Reports emerged in late May 2017 of a speech given by the Qatari Emir, Tamim bin Hamad al-Thani, where he was purported to have criticised America, offered support for Iran, reaffirmed Qatar’s support for Hamas and the Muslim Brotherhood, and said that Qatar’s relations with Israel were “good”.
Qatar’s official news agency then also reported that Qatar was withdrawing its ambassadors from Saudi, Bahrain, Egypt, and the UAE after discovering a “conspiracy” against Qatar. Subsequently, Qatari officials furiously denied that there was any truth behind these reports, but the damage was done.
The key problem was that these comments simply voiced out loud what many have long understood as Qatar’s true policy positions.
Qatar has long had a tense relationship with the US. On a military-to-military level, the two countries co-operate well generally. But the US has long been angered by what it sees as slanted coverage in the Middle East by Qatar-owned Al Jazeera, Qatar’s apparent support for a range of Islamist groups around the region, and lax anti-terrorist financing laws.
Similarly, Qatar has been bold in its support of Hamas, the Palestinian militant group affiliated to the Muslim Brotherhood. In May 2017, Qatar used its influence to push Hamas to issue a policy document seen by some as an attempt to soften its extremist image.
But support for Hamas places Qatar deeply at odds with many states, such as the US, who view Hamas as a terrorist organization. And the other Gulf monarchies prefer to deal with its secular rival Fatah as representatives for the Palestinians.
But the problem is that Qatar is just too bold, too often.

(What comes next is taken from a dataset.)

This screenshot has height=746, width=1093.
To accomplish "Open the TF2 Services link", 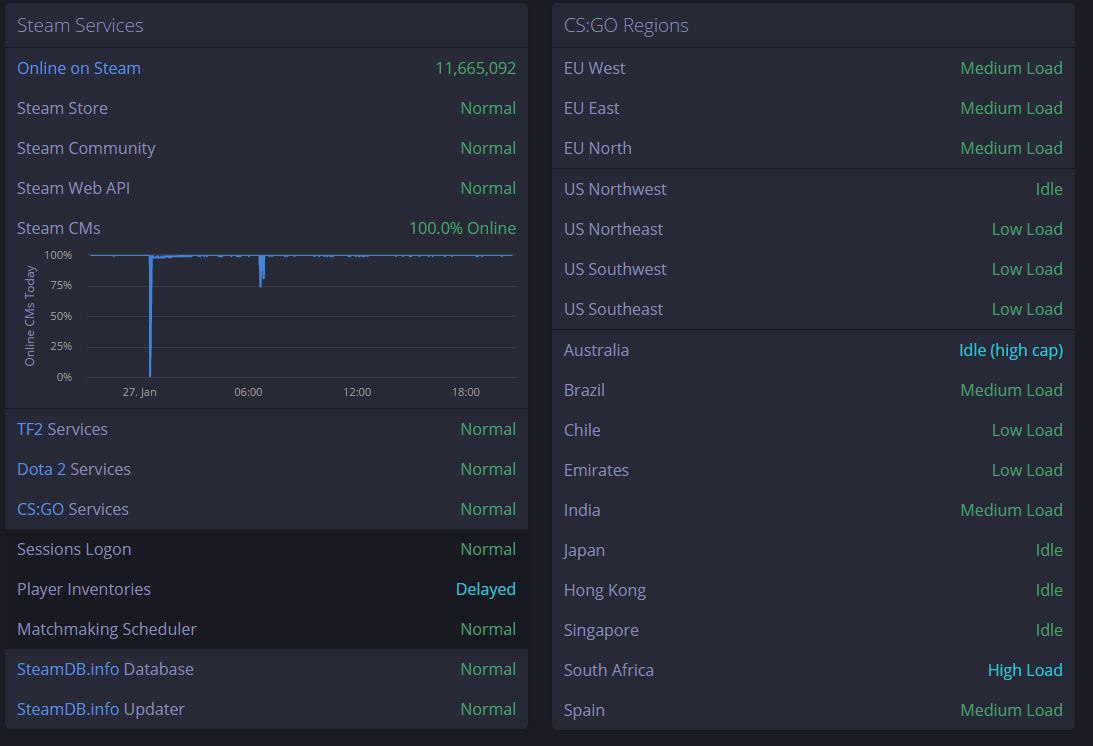I will pos(62,429).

The core issue presently is Qatar’s support of Islamists around the Middle East region, which emerged quite evidently during the Arab Spring. This is as much a result of the personalised politics of Qatar’s foreign policy and elite bureaucracy as it is an active decision by Qatar to support Islamists.
Moreover, Qatar argues vociferously that it does not support Islamists because the state prefers to, but because such groups like the Islamist Muslim Brotherhood enjoy significant public support.
Either way, the UAE in particular, but also Saudi Arabia, do not agree at all with this approach of emboldening Islamist groups around the region. They tried to get Qatar to stop doing this in 2014, but, a few concessions aside, the broad tenor of Qatar’s foreign policy approach did not change.
Otherwise, particularly under the leadership of the former Emir Hamad bin Khalifa al-Thani, Qatar sought to carve out a unique niche for itself and its policies, such as augmenting relations with Israel or Iran, and rejecting the wider consensus of the regional group of the monarchies, the Gulf Co-operation Council (GCC).
Saudi Arabia withdrew its ambassador to Doha from 2002 to 2008 to try to pressure Qatar to curb its individualistic tendencies. This approach broadly failed too.
Saudi Arabia and the UAE, the leaders of this current move, will not want to fail again. And their position is strong, while Qatar’s is weak.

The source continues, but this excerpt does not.